WHAT YOU HAVE TO DO: In the entries below, find the line with "[YouTube] (1236, 1081)" and the line with "Keep disabled (1104, 1089)"; give again those lines and every line between them, exactly.

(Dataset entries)
□ □ □ □ □ □ □

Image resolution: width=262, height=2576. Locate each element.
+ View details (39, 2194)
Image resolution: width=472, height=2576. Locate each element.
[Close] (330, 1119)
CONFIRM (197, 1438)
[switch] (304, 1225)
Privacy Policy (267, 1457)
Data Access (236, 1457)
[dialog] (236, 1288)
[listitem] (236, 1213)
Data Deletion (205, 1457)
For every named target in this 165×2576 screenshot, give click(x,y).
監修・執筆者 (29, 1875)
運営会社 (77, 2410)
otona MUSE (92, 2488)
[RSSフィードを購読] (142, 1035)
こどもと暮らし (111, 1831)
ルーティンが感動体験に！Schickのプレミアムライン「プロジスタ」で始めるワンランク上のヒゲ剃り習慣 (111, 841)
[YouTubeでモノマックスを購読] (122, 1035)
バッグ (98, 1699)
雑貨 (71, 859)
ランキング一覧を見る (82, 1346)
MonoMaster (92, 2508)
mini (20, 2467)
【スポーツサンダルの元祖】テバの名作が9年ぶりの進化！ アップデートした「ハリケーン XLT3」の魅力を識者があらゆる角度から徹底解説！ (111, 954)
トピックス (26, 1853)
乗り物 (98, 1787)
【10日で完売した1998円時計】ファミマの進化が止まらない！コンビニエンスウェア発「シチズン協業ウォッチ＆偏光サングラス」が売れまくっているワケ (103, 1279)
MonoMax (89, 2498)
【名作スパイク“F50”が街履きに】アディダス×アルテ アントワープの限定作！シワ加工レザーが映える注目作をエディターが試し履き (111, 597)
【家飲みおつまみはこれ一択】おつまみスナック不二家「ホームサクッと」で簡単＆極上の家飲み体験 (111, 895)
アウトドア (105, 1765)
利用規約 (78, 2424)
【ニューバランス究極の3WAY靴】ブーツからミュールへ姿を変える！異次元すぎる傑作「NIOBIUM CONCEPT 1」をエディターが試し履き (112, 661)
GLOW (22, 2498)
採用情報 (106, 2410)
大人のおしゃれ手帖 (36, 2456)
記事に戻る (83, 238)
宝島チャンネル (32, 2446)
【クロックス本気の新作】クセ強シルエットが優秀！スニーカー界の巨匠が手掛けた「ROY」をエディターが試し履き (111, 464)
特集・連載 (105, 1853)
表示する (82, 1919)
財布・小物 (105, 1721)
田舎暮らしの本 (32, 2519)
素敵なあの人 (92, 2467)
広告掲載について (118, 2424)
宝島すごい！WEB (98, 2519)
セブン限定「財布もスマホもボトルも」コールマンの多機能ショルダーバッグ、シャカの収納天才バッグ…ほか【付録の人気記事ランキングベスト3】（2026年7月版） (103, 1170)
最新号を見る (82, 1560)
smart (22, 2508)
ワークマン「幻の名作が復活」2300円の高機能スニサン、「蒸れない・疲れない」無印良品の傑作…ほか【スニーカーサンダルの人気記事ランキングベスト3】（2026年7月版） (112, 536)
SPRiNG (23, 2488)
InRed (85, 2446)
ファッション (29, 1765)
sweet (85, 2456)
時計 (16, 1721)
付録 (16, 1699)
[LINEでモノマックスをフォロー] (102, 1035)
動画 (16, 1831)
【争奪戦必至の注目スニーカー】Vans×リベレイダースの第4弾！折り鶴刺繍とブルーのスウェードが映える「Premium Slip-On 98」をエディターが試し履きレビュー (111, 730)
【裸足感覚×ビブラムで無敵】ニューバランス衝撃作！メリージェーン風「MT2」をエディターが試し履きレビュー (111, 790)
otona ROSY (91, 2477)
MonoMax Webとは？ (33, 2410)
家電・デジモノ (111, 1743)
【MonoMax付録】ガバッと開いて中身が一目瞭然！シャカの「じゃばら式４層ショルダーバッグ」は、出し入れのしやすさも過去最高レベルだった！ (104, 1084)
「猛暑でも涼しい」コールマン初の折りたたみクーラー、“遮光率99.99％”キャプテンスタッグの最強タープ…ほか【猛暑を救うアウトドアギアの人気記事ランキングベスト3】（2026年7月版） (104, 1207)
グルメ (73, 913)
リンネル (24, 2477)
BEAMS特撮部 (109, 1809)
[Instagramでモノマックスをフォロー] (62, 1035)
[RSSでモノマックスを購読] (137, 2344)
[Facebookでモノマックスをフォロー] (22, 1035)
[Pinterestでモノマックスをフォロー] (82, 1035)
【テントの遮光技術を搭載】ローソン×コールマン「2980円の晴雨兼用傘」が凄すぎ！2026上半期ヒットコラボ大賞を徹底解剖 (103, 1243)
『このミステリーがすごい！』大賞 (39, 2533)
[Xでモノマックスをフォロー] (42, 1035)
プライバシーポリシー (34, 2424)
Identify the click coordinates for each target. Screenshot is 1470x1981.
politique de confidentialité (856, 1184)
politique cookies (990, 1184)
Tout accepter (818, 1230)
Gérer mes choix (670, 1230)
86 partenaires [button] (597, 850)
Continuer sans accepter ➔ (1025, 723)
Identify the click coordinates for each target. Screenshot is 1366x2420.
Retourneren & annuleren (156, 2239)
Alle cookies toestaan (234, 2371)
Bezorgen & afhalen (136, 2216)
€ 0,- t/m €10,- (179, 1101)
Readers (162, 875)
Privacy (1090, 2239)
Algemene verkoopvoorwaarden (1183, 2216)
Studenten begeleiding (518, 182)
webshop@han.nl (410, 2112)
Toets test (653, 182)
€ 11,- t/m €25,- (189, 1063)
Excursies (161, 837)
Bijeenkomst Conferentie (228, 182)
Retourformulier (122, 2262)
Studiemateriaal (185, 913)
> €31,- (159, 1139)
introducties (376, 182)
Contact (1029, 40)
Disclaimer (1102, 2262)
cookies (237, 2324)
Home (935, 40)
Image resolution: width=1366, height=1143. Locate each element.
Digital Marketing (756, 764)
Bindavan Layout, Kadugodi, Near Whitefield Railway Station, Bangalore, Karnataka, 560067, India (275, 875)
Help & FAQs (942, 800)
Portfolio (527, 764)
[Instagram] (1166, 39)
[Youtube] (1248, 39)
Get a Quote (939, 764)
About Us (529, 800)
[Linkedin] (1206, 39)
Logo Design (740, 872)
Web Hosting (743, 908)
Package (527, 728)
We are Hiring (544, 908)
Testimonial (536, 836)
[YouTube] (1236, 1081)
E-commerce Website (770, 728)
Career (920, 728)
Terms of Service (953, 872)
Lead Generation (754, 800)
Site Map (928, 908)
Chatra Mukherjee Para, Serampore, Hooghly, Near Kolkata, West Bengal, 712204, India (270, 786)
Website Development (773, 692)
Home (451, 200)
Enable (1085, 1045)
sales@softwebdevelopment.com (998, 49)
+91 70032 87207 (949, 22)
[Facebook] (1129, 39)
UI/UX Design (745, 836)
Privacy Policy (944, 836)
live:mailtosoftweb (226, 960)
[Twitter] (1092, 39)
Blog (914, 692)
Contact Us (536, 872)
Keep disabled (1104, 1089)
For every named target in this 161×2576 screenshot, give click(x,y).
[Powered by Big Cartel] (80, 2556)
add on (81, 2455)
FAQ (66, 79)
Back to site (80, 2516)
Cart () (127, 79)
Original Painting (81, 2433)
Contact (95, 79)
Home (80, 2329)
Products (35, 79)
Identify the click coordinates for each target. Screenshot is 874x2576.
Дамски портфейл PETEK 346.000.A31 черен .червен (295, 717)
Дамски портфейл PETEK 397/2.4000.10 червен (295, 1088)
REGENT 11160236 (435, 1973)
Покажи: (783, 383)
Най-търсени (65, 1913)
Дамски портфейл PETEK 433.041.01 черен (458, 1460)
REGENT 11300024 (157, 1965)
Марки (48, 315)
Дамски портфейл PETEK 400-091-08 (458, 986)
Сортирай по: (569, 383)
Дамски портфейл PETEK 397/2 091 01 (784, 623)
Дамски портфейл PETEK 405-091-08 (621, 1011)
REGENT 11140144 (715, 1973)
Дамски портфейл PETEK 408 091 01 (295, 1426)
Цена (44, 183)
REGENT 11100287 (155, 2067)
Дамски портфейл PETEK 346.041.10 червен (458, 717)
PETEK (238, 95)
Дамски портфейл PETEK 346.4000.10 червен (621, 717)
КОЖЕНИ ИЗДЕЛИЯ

□ □ □ □ □ □ □

SOLUTION FOR THIS PROBLEM:
[YouTube] (1236, 1081)
E-commerce Website (770, 728)
Career (920, 728)
Terms of Service (953, 872)
Lead Generation (754, 800)
Site Map (928, 908)
Chatra Mukherjee Para, Serampore, Hooghly, Near Kolkata, West Bengal, 712204, India (270, 786)
Website Development (773, 692)
Home (451, 200)
Enable (1085, 1045)
sales@softwebdevelopment.com (998, 49)
+91 70032 87207 (949, 22)
[Facebook] (1129, 39)
UI/UX Design (745, 836)
Privacy Policy (944, 836)
live:mailtosoftweb (226, 960)
[Twitter] (1092, 39)
Blog (914, 692)
Contact Us (536, 872)
Keep disabled (1104, 1089)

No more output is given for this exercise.